Sean Beznicki, director of investments at VLP Financial Advisors, said he closely monitors the strength of the U.S. dollar as a key economic indicator as it influences capital flows, investor confidence, and international returns.
“While the dollar has depreciated due to rate cut expectations, inflation, and global de-dollarization efforts, we believe it may strengthen in the near term given ongoing safe-haven demand, potential Fed policy shifts, and geopolitical uncertainties,” Beznicki said.
In terms of portfolio allocation, Beznicki factors in dollar trends when assessing currency exposure, particularly for international holdings, to manage return durability and risk.
“We will adjust our international portfolio allocation somewhat based on the strength or weakness of the dollar and the past 5 or so years we have been underweighted to international due to the strength of the dollar,” Beznicki said.
Elsewhere, Eric Amzalag, owner of Peak Financial Planning, points out that the weaker the dollar, the better the rest of the world does in "relative terms" against the US and specifically their asset markets.
“I do use the dollar as an indicator, generally because it is a good indicator of whether money will flow into or out of the US stock market,” Amzalag said. “The dollar has weakened in advance of the US stock market decline that has taken place this year. But it's very likely that as policy uncertainty is absorbed, the dollar will strengthen again, which will likely prop up the US stock market as money will flow back into the US.”
In terms of strategy, Amzalag generally decreases his exposure to the growth side of his equity sleeve as the dollar weakens. And as he anticipates the dollar getting stronger, he increases exposure to that growth side of his equity allocation.
Moving on, Tim Holland, chief investment officer at Orion, said he is not surprised to see the dollar on the back foot year-to-date considering the Trump Administration would prefer to see a weaker dollar in his opinion, along with concerns around policy uncertainty and persistent US government deficits.
And while as a rule he doesn’t forecast the US dollar, Holland will consider the potential impact of the dollar and its near-term performance on investor sentiment and corporate profitability, particularly as it concerns the potential for ex-US markets.
“We think a falling dollar has been a particular tailwind for ex-US markets year to date, and one reason why international developed and international emerging markets are, broadly speaking, outdistancing US stocks in 2025. Our team has become increasingly constructive on international stocks of late,” Holland said.
Finally, Spencer Knickerbocker, partner at Stonebrook Private, said he is forecasting continued strength in the US dollar, bolstered by his view that inflation will likely remain persistent. In his opinion, the Federal Reserve may be influenced to keep rates near 4 percent which he considers “still very attractive globally" and should continue to attract foreign investment.
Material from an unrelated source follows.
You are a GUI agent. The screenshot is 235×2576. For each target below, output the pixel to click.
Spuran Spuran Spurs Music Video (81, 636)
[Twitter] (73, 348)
In terms of the dollar’s impact on his portfolio allocations, Knickerbocker said he recently added to his overweight position in US stocks, using their sharp relative underperformance in 2025 as a buying opportunity.
“We believe the snapback in international developed markets relative to the US is overdone and not likely supported by fundamentals moving forward. In addition to trimming our international holdings, we have added a dollar-hedged position to international stocks further bolstering our bullish view on the US and the dollar,” Knickerbocker said.